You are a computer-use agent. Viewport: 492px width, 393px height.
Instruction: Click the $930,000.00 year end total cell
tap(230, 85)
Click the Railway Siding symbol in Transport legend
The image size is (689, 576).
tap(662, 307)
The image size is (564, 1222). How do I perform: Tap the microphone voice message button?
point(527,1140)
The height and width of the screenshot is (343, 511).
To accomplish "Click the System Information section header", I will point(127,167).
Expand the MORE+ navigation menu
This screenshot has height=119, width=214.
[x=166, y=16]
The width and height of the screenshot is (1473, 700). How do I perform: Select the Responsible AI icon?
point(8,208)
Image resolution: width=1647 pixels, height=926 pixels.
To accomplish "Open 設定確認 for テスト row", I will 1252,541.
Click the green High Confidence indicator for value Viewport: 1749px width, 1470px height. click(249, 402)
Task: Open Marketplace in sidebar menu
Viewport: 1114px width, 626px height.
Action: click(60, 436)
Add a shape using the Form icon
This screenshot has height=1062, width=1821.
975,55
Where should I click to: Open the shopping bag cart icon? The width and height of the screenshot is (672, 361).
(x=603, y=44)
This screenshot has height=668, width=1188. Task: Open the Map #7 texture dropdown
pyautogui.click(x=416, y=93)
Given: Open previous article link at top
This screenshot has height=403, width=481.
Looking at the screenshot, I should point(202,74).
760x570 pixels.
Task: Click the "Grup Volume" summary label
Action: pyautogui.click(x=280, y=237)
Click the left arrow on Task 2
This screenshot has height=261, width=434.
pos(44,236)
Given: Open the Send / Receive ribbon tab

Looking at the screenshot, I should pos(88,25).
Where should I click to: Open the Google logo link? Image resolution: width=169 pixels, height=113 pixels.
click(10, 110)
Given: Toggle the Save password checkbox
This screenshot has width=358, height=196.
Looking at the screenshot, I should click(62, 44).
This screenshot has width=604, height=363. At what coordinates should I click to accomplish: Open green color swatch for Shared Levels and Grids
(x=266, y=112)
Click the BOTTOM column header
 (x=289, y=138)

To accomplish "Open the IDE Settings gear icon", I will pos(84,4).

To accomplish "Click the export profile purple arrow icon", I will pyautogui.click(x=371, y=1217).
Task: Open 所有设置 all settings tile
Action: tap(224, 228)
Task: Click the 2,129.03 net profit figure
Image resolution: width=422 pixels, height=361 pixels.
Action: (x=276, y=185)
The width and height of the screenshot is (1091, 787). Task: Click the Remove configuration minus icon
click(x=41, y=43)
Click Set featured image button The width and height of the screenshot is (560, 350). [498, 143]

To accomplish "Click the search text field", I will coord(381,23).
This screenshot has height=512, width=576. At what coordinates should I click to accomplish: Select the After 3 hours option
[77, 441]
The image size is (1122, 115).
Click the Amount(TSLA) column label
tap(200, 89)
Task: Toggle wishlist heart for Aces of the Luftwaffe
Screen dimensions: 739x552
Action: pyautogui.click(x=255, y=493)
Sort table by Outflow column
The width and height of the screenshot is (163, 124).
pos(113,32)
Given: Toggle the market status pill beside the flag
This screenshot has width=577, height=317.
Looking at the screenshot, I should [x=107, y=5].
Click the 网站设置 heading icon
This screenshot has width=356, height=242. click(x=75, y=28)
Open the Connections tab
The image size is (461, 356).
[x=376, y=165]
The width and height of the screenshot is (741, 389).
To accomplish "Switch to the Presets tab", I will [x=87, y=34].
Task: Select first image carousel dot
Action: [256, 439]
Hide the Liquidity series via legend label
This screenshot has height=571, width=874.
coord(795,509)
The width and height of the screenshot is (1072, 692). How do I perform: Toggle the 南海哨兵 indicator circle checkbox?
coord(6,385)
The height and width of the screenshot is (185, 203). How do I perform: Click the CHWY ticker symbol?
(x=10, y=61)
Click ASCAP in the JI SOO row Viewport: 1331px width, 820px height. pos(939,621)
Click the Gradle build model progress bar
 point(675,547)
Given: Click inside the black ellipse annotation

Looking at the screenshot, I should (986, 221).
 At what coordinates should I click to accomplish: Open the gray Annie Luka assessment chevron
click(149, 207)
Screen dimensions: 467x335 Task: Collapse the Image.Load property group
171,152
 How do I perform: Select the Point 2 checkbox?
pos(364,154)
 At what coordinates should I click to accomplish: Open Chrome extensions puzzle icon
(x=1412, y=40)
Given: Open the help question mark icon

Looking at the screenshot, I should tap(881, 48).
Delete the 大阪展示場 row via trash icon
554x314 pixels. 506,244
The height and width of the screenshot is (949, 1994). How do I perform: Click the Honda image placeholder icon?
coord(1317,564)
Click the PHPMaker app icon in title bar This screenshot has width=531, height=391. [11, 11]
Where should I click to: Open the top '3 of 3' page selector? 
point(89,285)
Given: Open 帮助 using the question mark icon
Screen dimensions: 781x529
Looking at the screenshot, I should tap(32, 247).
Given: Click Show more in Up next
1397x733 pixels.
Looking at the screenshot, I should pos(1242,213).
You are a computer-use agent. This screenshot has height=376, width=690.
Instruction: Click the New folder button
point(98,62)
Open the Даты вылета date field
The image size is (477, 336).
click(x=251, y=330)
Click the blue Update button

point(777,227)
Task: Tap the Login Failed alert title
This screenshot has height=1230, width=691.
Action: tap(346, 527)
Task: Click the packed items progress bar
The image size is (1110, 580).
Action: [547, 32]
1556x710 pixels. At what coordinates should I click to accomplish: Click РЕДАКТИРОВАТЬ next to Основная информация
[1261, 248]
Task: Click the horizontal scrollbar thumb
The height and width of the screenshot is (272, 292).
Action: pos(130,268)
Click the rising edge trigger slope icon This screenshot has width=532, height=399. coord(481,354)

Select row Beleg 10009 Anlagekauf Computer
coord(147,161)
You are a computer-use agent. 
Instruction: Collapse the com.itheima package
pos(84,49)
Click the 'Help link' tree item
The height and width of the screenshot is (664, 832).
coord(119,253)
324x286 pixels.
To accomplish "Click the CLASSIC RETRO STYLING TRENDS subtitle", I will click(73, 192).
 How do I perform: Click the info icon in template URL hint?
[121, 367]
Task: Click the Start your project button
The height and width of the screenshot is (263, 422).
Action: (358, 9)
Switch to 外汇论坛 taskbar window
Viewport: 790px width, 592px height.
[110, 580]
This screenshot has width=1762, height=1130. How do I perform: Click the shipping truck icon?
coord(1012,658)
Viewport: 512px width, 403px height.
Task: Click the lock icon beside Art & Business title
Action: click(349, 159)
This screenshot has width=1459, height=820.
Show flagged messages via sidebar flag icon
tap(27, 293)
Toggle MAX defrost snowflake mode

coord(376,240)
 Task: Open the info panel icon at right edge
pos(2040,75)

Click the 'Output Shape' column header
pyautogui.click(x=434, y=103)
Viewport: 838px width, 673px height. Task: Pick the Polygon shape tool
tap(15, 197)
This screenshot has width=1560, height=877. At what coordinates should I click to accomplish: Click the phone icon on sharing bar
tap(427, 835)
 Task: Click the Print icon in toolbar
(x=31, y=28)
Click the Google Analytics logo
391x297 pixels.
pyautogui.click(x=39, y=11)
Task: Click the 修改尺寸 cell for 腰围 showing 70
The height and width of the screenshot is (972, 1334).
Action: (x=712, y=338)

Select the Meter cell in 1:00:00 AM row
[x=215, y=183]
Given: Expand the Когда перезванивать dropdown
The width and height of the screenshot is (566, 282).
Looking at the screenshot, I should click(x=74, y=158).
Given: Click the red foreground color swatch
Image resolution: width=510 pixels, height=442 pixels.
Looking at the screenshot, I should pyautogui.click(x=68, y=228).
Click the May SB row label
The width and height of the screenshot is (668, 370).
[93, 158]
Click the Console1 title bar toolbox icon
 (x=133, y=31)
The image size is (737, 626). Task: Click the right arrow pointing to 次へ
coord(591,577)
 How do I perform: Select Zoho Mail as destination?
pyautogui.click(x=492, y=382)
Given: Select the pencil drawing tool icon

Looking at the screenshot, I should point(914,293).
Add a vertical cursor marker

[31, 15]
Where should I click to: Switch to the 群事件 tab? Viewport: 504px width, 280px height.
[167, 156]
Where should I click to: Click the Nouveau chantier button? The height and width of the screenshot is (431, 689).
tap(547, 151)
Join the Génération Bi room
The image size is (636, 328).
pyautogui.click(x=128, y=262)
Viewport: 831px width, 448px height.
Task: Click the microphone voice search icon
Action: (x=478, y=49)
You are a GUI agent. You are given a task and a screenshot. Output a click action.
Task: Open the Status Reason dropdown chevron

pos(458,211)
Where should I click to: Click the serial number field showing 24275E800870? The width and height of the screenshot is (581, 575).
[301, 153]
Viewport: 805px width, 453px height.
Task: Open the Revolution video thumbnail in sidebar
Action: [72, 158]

### Exercise objective
Put the lines from the one containing "Where should I click to: Click the Nouveau" through the last line into a numbered list, skipping any blank lines.

### Worked answer
1. Where should I click to: Click the Nouveau chantier button? The height and width of the screenshot is (431, 689).
2. tap(547, 151)
3. Join the Génération Bi room
4. The image size is (636, 328).
5. pyautogui.click(x=128, y=262)
6. Viewport: 831px width, 448px height.
7. Task: Click the microphone voice search icon
8. Action: (x=478, y=49)
9. You are a GUI agent. You are given a task and a screenshot. Output a click action.
10. Task: Open the Status Reason dropdown chevron
11. pos(458,211)
12. Where should I click to: Click the serial number field showing 24275E800870? The width and height of the screenshot is (581, 575).
13. [301, 153]
14. Viewport: 805px width, 453px height.
15. Task: Open the Revolution video thumbnail in sidebar
16. Action: [72, 158]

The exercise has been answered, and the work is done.